##### Entries
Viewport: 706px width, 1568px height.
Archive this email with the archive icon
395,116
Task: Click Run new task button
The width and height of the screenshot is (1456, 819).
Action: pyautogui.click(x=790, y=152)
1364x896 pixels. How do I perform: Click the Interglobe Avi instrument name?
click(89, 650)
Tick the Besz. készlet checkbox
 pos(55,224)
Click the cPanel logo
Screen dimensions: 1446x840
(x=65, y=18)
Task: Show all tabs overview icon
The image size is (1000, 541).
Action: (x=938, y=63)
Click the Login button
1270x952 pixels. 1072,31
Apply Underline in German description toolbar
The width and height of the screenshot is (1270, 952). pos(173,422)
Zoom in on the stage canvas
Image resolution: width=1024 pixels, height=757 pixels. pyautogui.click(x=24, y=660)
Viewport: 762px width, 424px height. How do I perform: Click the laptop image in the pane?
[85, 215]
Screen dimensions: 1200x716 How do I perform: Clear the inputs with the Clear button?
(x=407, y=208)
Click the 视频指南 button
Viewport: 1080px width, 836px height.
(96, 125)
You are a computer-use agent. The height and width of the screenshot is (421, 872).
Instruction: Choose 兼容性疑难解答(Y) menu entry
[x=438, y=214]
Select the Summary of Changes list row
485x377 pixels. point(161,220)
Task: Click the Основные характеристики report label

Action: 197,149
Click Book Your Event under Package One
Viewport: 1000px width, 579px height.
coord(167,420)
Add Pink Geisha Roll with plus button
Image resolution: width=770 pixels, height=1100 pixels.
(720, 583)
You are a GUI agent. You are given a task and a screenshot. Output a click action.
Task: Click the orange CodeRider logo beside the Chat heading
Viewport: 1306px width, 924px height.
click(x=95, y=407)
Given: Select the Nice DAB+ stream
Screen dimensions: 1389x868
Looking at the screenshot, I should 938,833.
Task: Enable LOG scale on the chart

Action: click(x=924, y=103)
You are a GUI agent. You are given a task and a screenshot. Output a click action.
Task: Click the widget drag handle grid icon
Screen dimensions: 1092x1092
##########
> Task goal: Copy out each line of the records above that contains the string "perform", matching case exactly.

> Exercise result:
1364x896 pixels. How do I perform: Click the Interglobe Avi instrument name?
Viewport: 762px width, 424px height. How do I perform: Click the laptop image in the pane?
Screen dimensions: 1200x716 How do I perform: Clear the inputs with the Clear button?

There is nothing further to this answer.